Je pensais que le but, c’était juste de faire joli. Une littérature décorative, en quelque sorte.
Donc un art accessible uniquement à une toute petite élite de personnes contemplatives, éthérées, déconnectées du réel et de ses exigences.
Joyce Rivière fait partie des poètes·ses qui m’ont réconciliée avec leur art.
Parce que ses textes sont touchants et tranchants, à la fois très directs et d’une grande sophistication.
Parce qu’elle parle de sujets qui me touchent et qu’elle en parle sans détours, sans faux-semblant, sans dresser entre elle et moi une muraille faite de mots compliqués et d’inutile préciosité.
Je l’ai découverte sur Instagram, suivie sur Patreon et un beau jour, j’ai vu que son nom apparaissait sur l’une des couvertures de Blast, une maison d’édition queer de très haute voltige. Le titre : Votre Monde en cendres.
Joie !
J’ai adoré ce recueil. Il est relativement court mais je l’ai savouré lentement, pour mieux en profiter.
Achetez-le.
Vous y lirez la queerness, l’amour, la rage et la tendresse. C’est exactement ce dont on a besoin, en ce moment, pas vrai ?
La parution de ce recueil m’a servi de prétexte pour faire ce dont j’avais envie depuis longtemps : une interview avec Joyce.
Bonne lecture !
Depuis quand écris-tu ?
Bon, c’est un peu bateau de dire ça mais j’écris depuis toujours.
L’écriture assumée en tant qu’écrivaine, ça fait 5 ans à peu près, notamment après la lecture de Peau de Dorothy Allison. Elle vient d’un milieu prolo et moi aussi. Elle m’a permis d’assumer l’écriture et de me saisir de ce truc performatif : si tu écris, tu es écrivaine.
Avant Allison, et avant d’autres autrices, j’avais ce problème, qu’on traverse toustes dans le milieu queer, de légitimité.
J’ai grandi avec des figures écrasantes : Baudelaire, Rimbaud, Bonnefoy. La poésie me semblait avoir une assise masculine, hétéro, académique, avec des références très bourgeoises, très consacrées. C’était dur de voir quelle pouvait être ma place là-dedans. Allison m’a aidée.
Ce qui a été hyper important pour moi aussi, c’est de lire Jean Genêt : c’est une écriture qui assume une trivialité, entre le sale et le beau, entre des mots triviaux et des mots précieux. Et puis il y a le travail de RER Q, ou celui de Gorge Bataille – ce sont des références vraiment assumées.

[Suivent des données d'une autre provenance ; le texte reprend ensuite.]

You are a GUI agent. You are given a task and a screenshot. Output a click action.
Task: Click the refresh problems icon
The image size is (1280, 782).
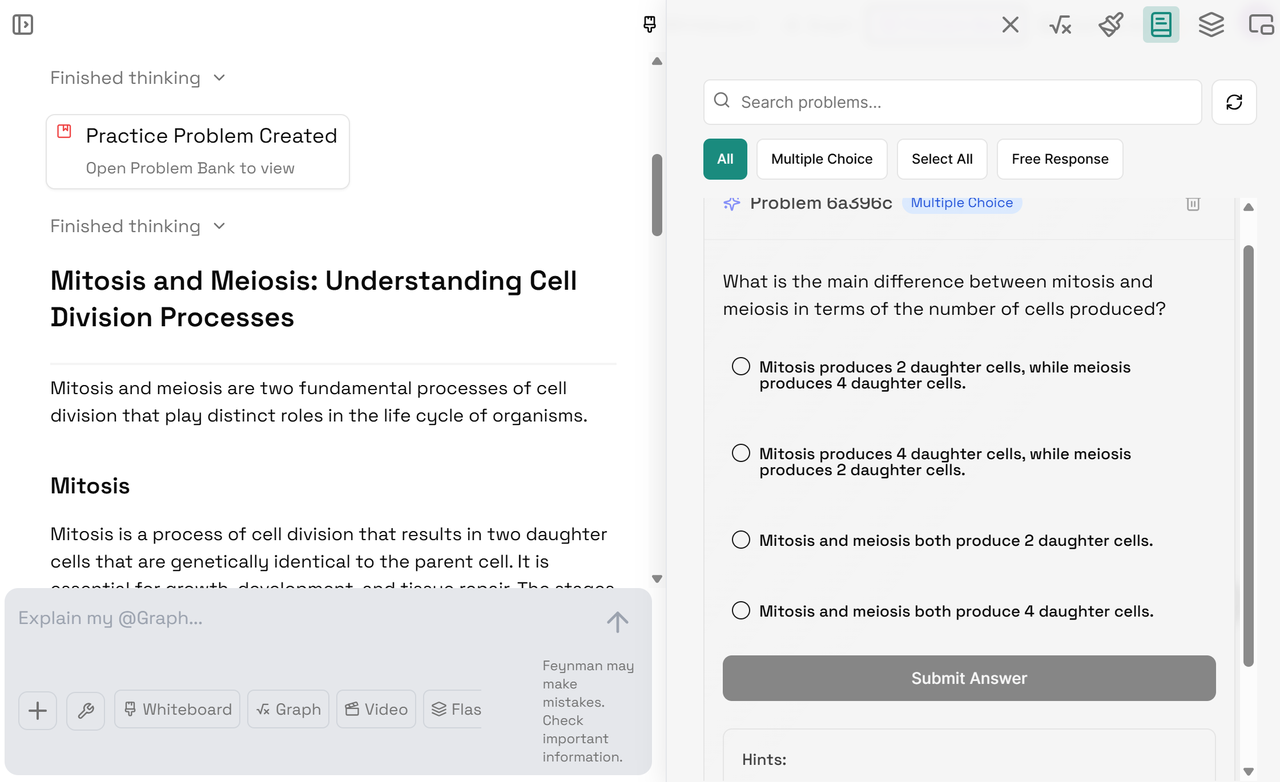(x=1234, y=102)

La genèse c’est ça, ce sont des rencontres de lecture qui m’ont permis de penser : “OK, on y va. Je suis écrivaine, je suis dans une pratique d’écriture régulière, que je n’abandonne pas. Je ne tiens pas juste un journal intime, j’ai l’objectif de faire entendre une voix et une plume.”
Concrètement, comment s’est passée l’écriture de ce recueil ? Comment tu t’es organisée pour écrire ?
Le recueil compte de nombreux “fagments” (N.B. :jeu de mot entre “fag”, pédé en anglais, et fragment) : je voulais assumer le côté fragmentaire, car c’était une période où l’écriture n’était pas évidente, pendant le confinement.
D’ailleurs, c’était dur pour moi d’entendre des gens dire que le confinement, c'était le bon moment pour écrire : OK, mais à condition d’avoir les moyens matériels de supporter la situation, qui était super anxiogène !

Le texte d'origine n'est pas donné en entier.